A study involving over 7000 people found that those consuming 30g of nuts per day slashed their chance of suffering from a heart attack or stroke or dying from a heart related illness by nearly a third when compared to the group following a low fat diet. So it appears that if you are concerned about the health of your heart, you should certainly make nuts a part of your daily diet.
Despite it being accepted that nuts are good for the heart, it was once thought that regularly eating nuts would cause weight gain. This seems quite logical as nuts are very energy dense, with some types providing over 200kcal per ounce. It may come as a surprise however that numerous research studies have shown that regular consumption of nuts is actually associated with a lower bodyweight and a reduced risk of type 2 diabetes.
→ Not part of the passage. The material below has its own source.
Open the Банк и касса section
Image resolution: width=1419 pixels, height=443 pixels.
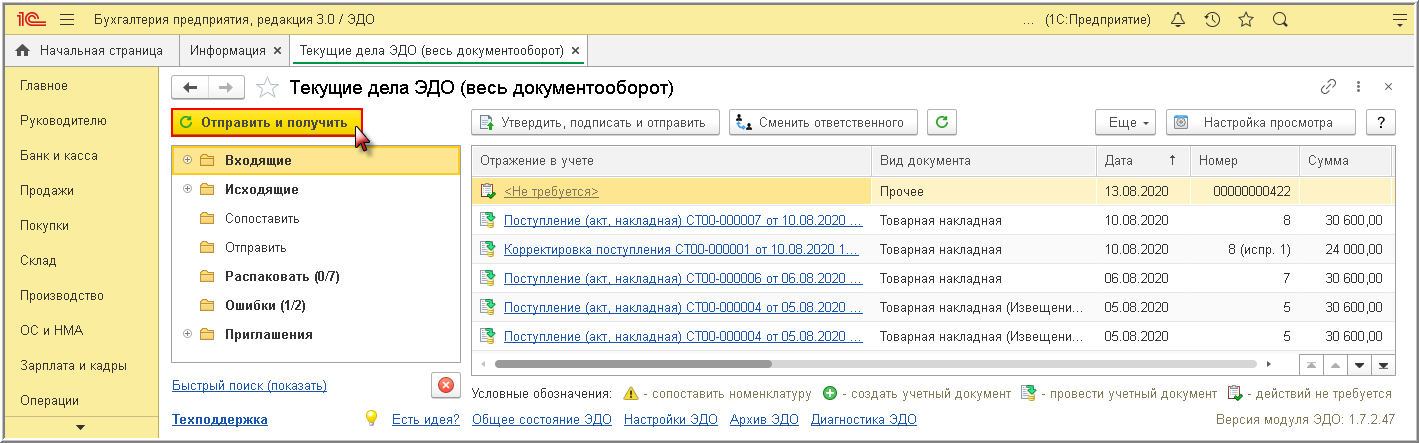coord(59,156)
Nutrition experts believe that the protein and fibre content of nuts mean that they are a satiating snack, keeping us full for a lengthy period of time. As obesity and type 2 diabetes (together known as ‘diabesity') are omnipresent in the developed world, these results are meaningful. Moving away from cardiovascular and metabolic health specifically, nuts are also great for general health thanks to the array of vitamins and minerals they contain. Eye health, immunity, strong muscles and bones together with healthy hair, skin and nails are merely some of the aspects that can benefit from such nutrition.
What Is a Good Serving Size of Nuts?
To receive the full benefit of eating nuts it is important to take a dosage backed by scientific evidence. Throughout this article, we have made reference to an ounce of nuts, or 28g. This is a good amount to aim for at least twice a week. Some researchers recommend up to an ounce and a half (42g) at least 4 times per week, but going anywhere within that range is likely to provide all the health benefits we have discussed throughout this article.
Hopefully after reading this article, you now know not just that nuts are good for you, but why. 30-40g of nuts a few times per week seems to be all you need to significantly improve your health. Finally, eating a variety of nuts will ensure you get a broad spectrum of vitamins, minerals and specialist natural compounds for best benefit.